I told Zak about it, though, over supper.

“It saddens me, Matt boy, to see you picking up bad habits. The rule book plainly says that such little dramas should be reported.” He gave me an appraising look. “On the other hand, creative rule-bending is an art form we must all learn, sooner or later.”

“Looking back on it,” I said, “I’m not so sure I did the right thing.”

“Look upon it as a valuable learning experience,” Zak said grandly.

“My conscience bothers me.”

“Oh? What’s it feel like? I had mine taken out, along with my appendix.”

“I suspected as much.”

“I think I can lay your pangs to rest, Matt. Yuri reported the whole thing, after the fact.”

“Huh?”

“I was on radio watch, remember? Let me consult the Encyclopedia of All Knowledge—” he picked up the binder lying on the bench next to him—“and all will be clear.”

“What’s that?”

“My diary. You can’t read upside-down writing. I take it? Good, my secrets are safe.” He opened the binder and ran a finger along to the right entry. “Ah, yes.
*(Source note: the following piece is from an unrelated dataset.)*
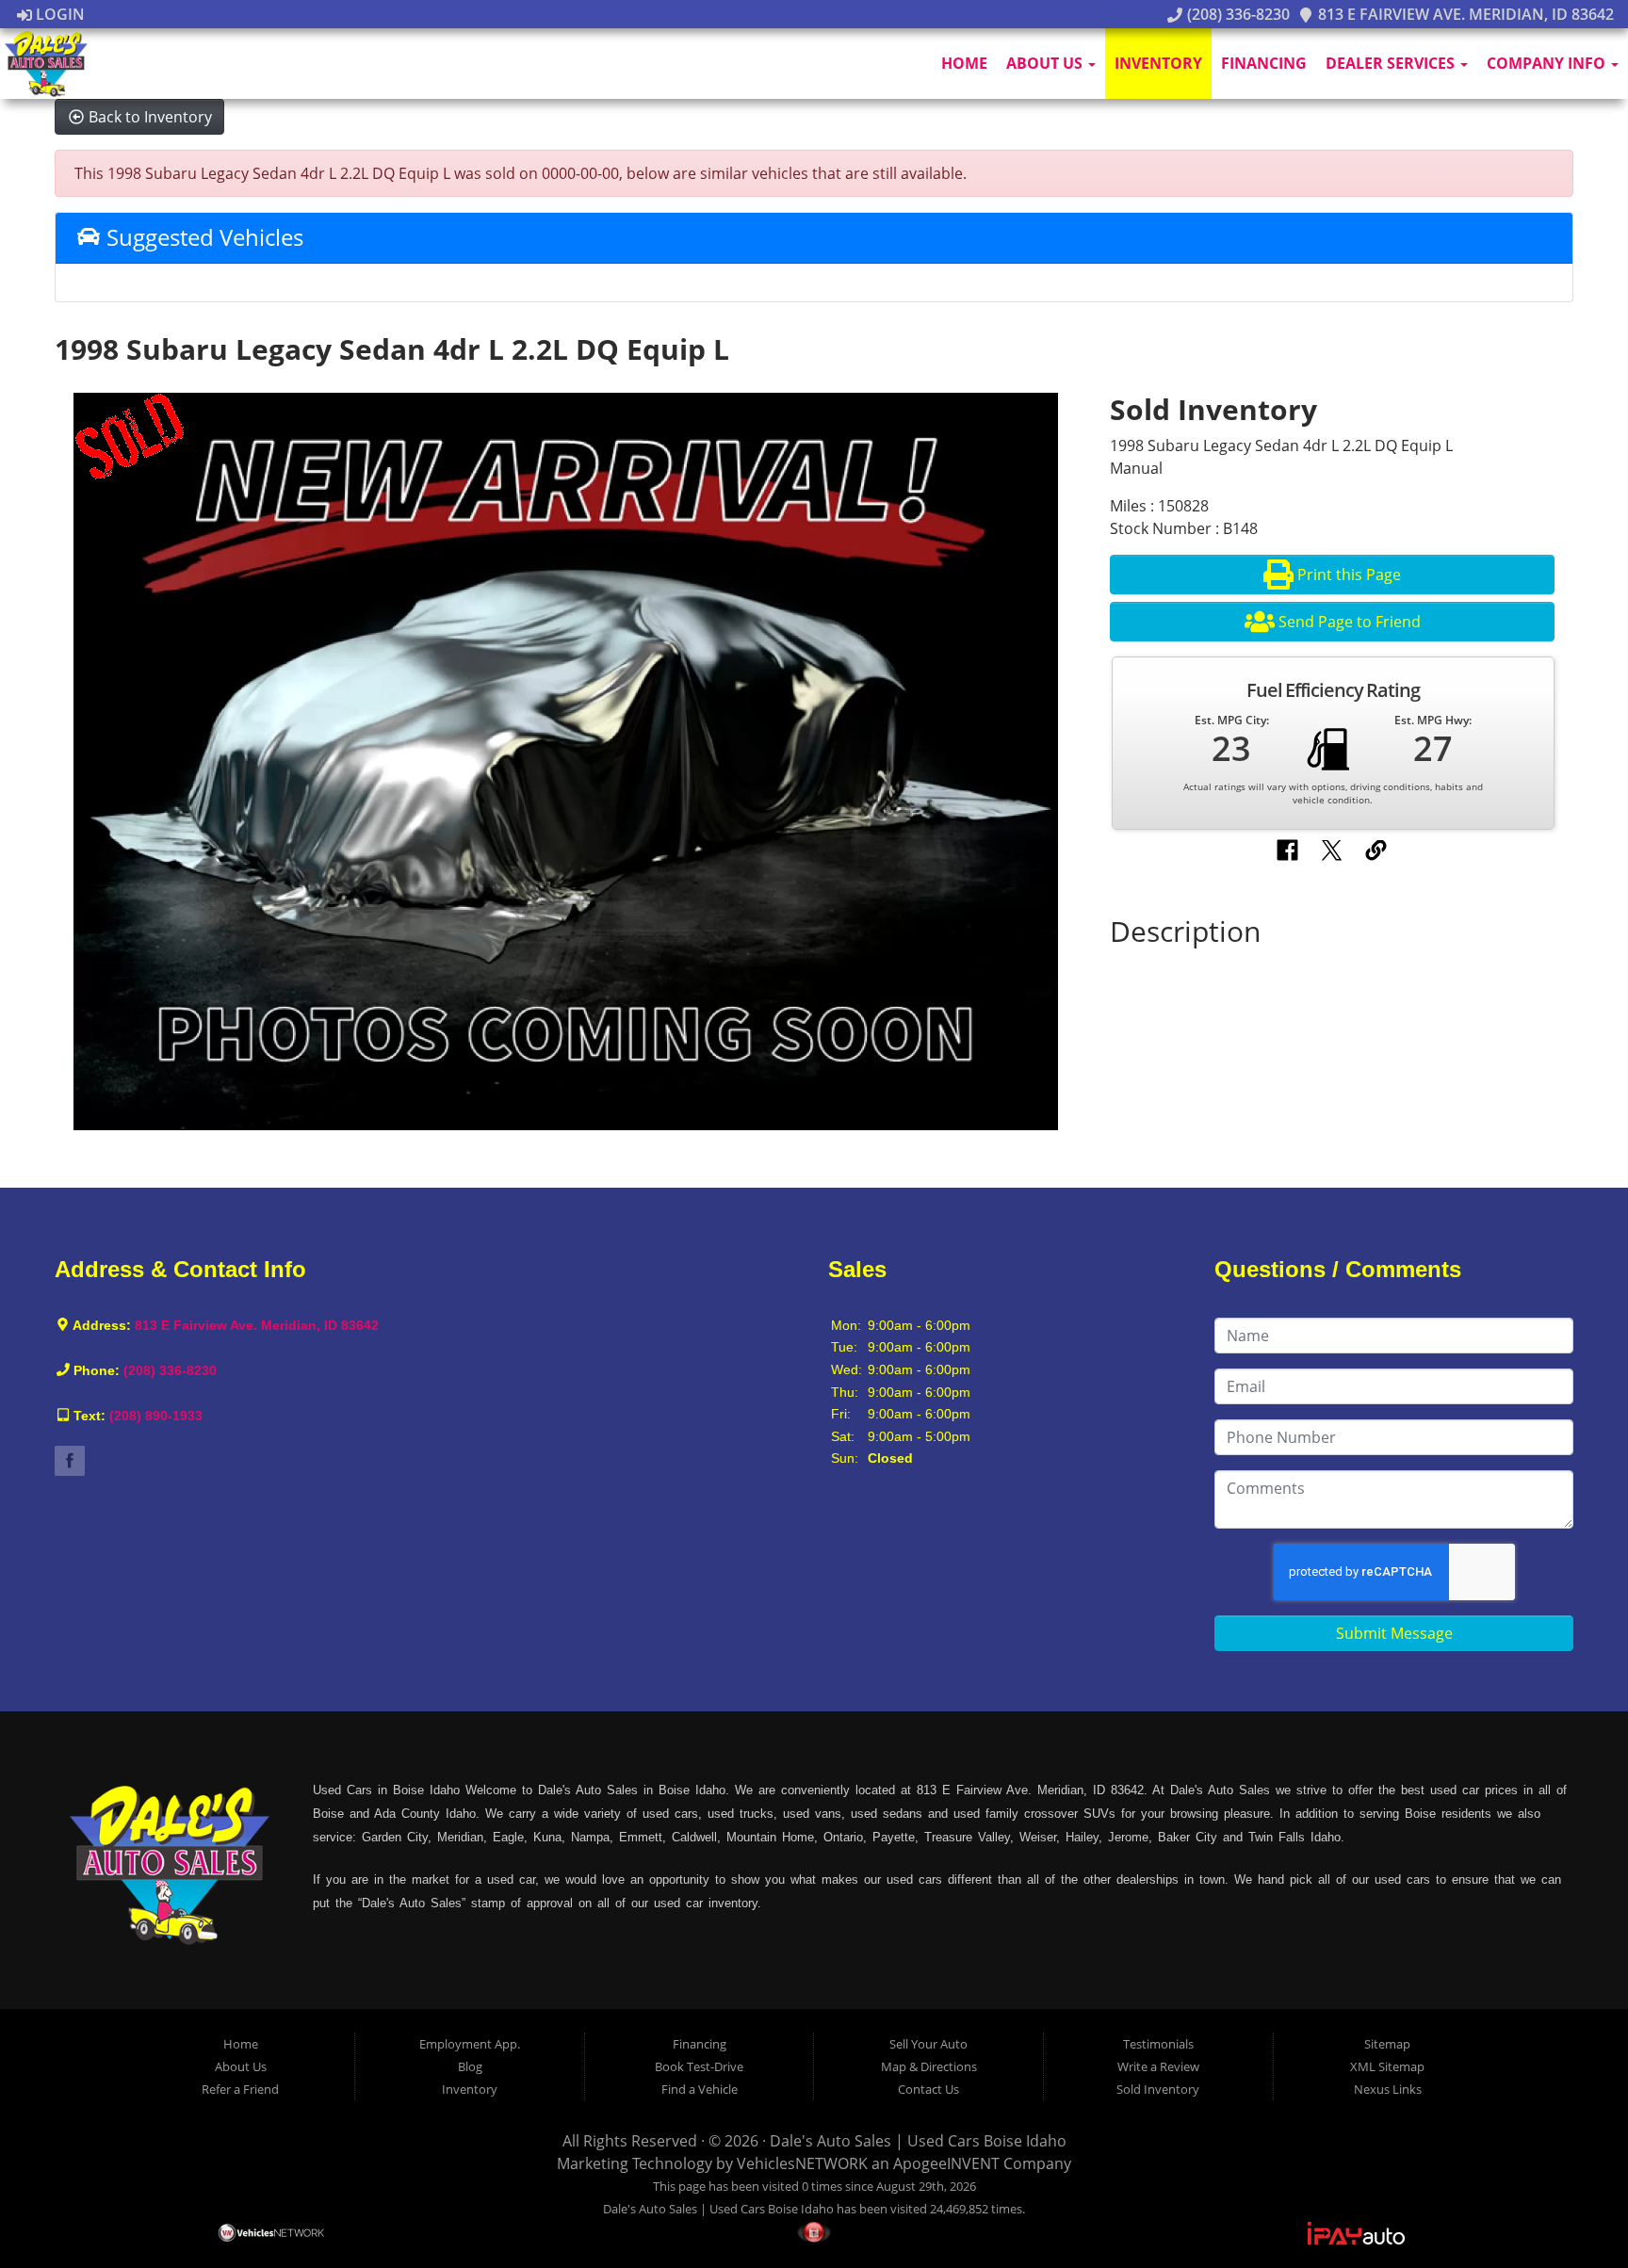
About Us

You called me, said nothing worth immortalizing with a note. Um. Then Yuri called—said you were outside, visiting a sensor package—and asked to speak to Captain Vandez. On a private line.” He raised an eyebrow. “Interesting.”

“So Yuri reported it anyway. I didn’t think he had it in him.”
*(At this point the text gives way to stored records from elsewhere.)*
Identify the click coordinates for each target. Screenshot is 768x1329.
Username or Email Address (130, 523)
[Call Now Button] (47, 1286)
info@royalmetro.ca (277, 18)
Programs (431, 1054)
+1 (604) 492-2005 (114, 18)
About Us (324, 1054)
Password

“Nor I. Maybe he’s not such a rat after all.”

“Um. No comment.”

“Cynic.”

“Um.”

I managed to get in a morning’s skiing before the
Sagan
lifted off. It was fun to feel a chill wind whipping by my ears, lean into a turn and slash a trail across a hillside. Everybody was out in the dome for a last bit of exercise and we all got into an immense snowball fight an hour before liftoff. After I caught two in a row down the back of my collar I surrendered and went back to pack.

Liftoff was uneventful. By the time Captain Vandez let us out of our seats Ganymede was shrinking rapidly and neither Zak nor I could make out much surface detail. Far away we could see some of the other moons. Io is an orange pizza, volcano-pocked. Europa has a planet-sized glacier and crinkly ridges as tangled as spaghetti. Callisto is a shotgun pattern of overlapping craters. There are thirty-nine Jovian moons in all bigger than ten kilometers across, and lots smaller than that. By the time early expeditions reached J-8 they were tired of the whole business and nobody has even landed on the last four relatively large ones. No reason to—anybody who cares can see them close up if he can get time on the Lab’s big telescope, the Far Eye.

I woke up just before the
Sagan
docked at the Lab. Zak had fallen asleep in the middle of composing a poem and gave every appearance of being no longer in the land of the living. He had sprawled out over two seats and was teetering on the edge, about to fall into the aisle. I elbowed him awake and we queued up at the air lock.

The
Sagan
was moored above the top of the Can. When I came out of the lock I was looking down the bore of an enormous gun—or at least, that’s the way it seemed. I was faced down, looking through the hollow center section of the Can—the ship bay. I could see red and white stars out the other end, and the dark outlines of shuttles and skimmers floating around the axial cylinder, being serviced.

I hooked on to a throw line and scooted across to the personnel lock, the same one we’d come out nine days before. The week on Ganymede had given me a touch of groundhog legs—a sense that there really ought to be an up and down, so that I kept looking around for a reference. Going through the personnel lock fouled me up even further, because for a moment I was convinced that I was falling down it. Don’t ask me to explain why; it’s just a reflex, like sneezing. Zak felt it. too; he started spinning his arms for balance the second he came through the lock, which just made him tumble until he stopped it.